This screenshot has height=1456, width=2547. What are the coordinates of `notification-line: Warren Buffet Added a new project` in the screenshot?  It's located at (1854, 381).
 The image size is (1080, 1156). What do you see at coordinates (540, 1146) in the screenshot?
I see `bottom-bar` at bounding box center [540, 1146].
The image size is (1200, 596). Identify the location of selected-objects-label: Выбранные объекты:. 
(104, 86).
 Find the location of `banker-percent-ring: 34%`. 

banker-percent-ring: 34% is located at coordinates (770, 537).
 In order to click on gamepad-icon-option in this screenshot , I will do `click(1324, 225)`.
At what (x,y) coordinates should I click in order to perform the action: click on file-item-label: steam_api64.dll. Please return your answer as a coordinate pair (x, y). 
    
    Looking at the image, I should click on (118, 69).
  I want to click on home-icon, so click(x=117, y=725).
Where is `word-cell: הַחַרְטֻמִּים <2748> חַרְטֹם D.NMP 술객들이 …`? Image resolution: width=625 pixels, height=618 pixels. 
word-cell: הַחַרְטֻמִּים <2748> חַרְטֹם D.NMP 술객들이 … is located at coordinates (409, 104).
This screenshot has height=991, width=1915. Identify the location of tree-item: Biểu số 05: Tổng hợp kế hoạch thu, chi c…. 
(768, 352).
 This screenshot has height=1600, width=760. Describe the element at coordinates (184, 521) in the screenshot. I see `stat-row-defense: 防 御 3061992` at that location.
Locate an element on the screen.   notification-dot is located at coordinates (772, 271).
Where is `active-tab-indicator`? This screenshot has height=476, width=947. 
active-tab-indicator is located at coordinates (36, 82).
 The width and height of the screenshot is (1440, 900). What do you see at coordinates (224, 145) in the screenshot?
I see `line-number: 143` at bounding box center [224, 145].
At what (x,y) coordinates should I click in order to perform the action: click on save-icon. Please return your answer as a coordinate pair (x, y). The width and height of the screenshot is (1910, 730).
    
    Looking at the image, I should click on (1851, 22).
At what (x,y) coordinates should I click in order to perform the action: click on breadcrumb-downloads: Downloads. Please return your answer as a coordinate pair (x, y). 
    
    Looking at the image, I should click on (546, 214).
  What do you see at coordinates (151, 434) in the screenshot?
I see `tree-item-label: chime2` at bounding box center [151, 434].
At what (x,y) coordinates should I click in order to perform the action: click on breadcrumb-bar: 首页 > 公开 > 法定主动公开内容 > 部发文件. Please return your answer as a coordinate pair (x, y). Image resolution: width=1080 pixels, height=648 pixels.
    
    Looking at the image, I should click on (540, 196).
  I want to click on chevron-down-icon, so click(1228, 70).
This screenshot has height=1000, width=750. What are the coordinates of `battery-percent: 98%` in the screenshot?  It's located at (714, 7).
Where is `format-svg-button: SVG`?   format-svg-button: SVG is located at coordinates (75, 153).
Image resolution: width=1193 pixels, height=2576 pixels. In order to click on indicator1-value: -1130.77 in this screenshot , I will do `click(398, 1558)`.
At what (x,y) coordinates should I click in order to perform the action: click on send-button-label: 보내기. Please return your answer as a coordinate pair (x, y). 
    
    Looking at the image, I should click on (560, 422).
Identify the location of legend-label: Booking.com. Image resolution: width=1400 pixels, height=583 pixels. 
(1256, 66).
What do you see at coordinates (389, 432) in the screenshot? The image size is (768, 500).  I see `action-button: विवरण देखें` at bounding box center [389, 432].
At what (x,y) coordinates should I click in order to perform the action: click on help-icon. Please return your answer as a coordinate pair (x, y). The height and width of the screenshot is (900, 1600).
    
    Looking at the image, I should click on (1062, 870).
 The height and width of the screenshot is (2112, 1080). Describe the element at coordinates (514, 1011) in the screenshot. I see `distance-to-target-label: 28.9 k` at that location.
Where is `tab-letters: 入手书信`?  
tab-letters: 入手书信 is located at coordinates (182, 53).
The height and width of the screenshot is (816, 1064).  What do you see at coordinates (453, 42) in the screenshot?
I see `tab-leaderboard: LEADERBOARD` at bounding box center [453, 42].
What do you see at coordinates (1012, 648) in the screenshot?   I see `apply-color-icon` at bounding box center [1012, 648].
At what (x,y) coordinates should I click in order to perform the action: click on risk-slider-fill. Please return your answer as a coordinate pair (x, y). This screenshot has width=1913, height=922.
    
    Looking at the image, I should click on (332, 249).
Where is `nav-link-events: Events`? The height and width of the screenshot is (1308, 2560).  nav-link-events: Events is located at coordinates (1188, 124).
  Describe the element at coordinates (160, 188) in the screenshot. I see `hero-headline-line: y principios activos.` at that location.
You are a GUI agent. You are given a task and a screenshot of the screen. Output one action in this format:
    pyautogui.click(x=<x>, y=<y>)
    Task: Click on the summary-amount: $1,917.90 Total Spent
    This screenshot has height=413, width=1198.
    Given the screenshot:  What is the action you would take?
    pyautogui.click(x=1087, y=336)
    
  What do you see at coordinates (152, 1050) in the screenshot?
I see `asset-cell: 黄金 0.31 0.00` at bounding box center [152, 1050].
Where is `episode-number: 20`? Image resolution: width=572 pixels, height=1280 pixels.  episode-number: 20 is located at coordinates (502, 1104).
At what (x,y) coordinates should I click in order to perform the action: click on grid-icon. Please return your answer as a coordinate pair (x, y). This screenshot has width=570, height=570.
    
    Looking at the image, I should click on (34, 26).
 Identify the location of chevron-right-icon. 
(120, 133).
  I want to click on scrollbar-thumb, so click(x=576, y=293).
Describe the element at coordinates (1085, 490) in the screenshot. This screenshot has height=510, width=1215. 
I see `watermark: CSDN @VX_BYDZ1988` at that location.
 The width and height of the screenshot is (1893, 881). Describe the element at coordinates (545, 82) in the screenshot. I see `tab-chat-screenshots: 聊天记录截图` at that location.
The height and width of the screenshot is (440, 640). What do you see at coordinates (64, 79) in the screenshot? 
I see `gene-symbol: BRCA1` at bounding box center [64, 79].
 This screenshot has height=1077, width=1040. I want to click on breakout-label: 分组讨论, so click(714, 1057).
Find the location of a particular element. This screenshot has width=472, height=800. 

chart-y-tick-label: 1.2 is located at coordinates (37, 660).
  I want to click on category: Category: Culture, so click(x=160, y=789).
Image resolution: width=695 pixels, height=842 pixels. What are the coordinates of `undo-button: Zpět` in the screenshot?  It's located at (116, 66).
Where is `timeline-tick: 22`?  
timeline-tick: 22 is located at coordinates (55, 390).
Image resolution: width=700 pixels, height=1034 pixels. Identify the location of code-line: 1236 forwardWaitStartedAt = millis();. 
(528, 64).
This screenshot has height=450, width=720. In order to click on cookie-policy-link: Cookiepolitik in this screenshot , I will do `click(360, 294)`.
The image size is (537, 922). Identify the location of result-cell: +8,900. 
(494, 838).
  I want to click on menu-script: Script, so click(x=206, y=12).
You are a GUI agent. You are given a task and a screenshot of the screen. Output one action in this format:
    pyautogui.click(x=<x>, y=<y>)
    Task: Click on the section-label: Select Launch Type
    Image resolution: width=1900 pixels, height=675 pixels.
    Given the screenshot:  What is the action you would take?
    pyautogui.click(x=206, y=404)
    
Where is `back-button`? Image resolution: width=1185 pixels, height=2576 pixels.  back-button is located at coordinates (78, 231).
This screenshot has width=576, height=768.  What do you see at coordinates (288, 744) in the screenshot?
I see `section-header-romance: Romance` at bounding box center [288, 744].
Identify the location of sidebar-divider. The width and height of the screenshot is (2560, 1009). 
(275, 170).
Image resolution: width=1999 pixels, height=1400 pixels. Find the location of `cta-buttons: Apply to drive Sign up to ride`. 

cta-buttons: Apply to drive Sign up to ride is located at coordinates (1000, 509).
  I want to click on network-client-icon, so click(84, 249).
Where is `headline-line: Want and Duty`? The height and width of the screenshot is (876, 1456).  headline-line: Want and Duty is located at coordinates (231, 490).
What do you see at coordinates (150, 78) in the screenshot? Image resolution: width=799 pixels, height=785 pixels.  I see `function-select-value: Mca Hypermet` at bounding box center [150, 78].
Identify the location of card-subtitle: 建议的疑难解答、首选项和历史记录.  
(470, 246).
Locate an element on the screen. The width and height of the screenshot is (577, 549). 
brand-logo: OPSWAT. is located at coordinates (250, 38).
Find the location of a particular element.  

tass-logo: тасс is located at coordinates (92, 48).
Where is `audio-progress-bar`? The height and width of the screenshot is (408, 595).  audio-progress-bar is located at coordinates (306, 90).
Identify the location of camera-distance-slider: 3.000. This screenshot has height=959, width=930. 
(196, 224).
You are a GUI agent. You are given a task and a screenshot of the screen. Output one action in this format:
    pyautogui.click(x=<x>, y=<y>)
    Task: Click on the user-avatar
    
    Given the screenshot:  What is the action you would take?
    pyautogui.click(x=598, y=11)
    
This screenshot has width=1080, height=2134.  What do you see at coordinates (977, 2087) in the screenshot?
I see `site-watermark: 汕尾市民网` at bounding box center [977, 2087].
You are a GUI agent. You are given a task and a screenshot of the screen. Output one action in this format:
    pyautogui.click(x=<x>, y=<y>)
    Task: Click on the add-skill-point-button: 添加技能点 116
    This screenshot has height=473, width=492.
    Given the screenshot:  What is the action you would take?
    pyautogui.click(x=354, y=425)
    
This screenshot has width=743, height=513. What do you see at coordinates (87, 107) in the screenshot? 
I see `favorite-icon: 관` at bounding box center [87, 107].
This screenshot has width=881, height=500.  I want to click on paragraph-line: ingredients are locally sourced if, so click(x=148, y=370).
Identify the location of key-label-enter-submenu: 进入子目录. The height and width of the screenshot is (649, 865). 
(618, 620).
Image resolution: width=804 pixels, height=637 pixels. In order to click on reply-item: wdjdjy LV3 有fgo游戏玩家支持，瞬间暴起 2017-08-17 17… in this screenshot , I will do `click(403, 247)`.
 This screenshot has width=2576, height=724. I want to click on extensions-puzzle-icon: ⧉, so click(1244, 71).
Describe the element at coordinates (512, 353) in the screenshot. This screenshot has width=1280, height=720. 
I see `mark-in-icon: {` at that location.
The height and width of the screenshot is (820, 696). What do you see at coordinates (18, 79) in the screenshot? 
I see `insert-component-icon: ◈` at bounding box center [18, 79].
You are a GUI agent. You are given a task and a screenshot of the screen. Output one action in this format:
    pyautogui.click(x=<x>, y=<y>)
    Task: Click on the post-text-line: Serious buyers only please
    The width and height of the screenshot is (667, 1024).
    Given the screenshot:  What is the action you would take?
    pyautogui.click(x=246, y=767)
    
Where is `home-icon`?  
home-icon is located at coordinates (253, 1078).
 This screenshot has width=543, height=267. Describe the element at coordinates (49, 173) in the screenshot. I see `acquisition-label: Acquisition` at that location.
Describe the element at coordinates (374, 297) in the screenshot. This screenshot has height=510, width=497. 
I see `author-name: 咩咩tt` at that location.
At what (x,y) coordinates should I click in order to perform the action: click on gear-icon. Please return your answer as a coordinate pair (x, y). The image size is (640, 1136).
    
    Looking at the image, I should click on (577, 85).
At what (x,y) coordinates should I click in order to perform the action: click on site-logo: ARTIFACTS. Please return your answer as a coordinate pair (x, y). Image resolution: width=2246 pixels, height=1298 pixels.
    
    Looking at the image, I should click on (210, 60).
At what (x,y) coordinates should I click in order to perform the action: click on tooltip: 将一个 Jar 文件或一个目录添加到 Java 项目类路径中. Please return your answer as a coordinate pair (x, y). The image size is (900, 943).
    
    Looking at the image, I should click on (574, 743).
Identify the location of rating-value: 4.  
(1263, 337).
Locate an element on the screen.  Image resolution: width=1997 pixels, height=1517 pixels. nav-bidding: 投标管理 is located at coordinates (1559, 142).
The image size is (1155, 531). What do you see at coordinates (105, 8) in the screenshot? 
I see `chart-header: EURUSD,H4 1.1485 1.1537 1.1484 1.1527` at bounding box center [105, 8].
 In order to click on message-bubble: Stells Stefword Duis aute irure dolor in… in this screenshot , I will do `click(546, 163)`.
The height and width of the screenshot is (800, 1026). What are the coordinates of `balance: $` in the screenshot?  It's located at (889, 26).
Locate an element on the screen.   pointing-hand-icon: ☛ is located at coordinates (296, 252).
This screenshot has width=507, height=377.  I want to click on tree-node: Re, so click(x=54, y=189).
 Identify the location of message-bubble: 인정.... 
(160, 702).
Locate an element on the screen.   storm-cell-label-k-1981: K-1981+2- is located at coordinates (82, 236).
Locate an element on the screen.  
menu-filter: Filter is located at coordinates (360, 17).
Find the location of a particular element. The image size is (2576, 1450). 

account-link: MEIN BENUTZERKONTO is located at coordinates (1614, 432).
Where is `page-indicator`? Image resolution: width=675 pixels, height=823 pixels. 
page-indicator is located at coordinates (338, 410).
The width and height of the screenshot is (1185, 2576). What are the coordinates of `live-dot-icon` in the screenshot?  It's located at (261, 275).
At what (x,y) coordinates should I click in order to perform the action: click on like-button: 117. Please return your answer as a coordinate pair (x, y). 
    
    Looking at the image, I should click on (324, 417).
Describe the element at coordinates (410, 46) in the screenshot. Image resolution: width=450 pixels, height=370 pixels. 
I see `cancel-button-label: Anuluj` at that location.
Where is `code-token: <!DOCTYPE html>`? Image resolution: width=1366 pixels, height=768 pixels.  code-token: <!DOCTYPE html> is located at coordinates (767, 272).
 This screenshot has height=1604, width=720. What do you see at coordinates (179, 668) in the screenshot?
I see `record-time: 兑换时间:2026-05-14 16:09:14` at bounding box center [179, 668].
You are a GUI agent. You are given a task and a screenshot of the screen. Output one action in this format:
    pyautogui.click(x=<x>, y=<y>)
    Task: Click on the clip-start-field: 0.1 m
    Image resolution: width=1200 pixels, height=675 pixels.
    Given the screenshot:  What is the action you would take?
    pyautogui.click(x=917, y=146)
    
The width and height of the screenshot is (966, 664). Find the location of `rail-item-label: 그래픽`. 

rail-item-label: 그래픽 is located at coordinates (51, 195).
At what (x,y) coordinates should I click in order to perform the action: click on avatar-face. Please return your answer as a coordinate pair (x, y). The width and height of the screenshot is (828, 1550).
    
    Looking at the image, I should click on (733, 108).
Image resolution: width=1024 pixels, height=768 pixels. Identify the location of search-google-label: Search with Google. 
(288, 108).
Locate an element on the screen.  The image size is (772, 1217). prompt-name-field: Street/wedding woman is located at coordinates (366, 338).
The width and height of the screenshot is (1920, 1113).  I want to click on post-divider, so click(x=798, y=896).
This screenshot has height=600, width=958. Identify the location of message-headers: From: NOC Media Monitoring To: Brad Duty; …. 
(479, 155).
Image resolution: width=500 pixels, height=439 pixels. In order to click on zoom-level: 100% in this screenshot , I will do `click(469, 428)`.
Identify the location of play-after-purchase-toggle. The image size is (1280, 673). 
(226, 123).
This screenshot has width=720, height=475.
########
→ **Actividad**:
Reproduce sin cambios las líneas de los datos: empieza en la primera y termina en la que contiene "center [224, 145].". Incluye ambas, por favor.

→ **Solución escrita**:
This screenshot has height=1456, width=2547. What are the coordinates of `notification-line: Warren Buffet Added a new project` in the screenshot?  It's located at (1854, 381).
 The image size is (1080, 1156). What do you see at coordinates (540, 1146) in the screenshot?
I see `bottom-bar` at bounding box center [540, 1146].
The image size is (1200, 596). Identify the location of selected-objects-label: Выбранные объекты:. 
(104, 86).
 Find the location of `banker-percent-ring: 34%`. 

banker-percent-ring: 34% is located at coordinates (770, 537).
 In order to click on gamepad-icon-option in this screenshot , I will do `click(1324, 225)`.
At what (x,y) coordinates should I click in order to perform the action: click on file-item-label: steam_api64.dll. Please return your answer as a coordinate pair (x, y). 
    
    Looking at the image, I should click on (118, 69).
  I want to click on home-icon, so click(x=117, y=725).
Where is `word-cell: הַחַרְטֻמִּים <2748> חַרְטֹם D.NMP 술객들이 …`? Image resolution: width=625 pixels, height=618 pixels. 
word-cell: הַחַרְטֻמִּים <2748> חַרְטֹם D.NMP 술객들이 … is located at coordinates (409, 104).
This screenshot has height=991, width=1915. Identify the location of tree-item: Biểu số 05: Tổng hợp kế hoạch thu, chi c…. 
(768, 352).
 This screenshot has height=1600, width=760. Describe the element at coordinates (184, 521) in the screenshot. I see `stat-row-defense: 防 御 3061992` at that location.
Locate an element on the screen.   notification-dot is located at coordinates (772, 271).
Where is `active-tab-indicator`? This screenshot has height=476, width=947. 
active-tab-indicator is located at coordinates (36, 82).
 The width and height of the screenshot is (1440, 900). What do you see at coordinates (224, 145) in the screenshot?
I see `line-number: 143` at bounding box center [224, 145].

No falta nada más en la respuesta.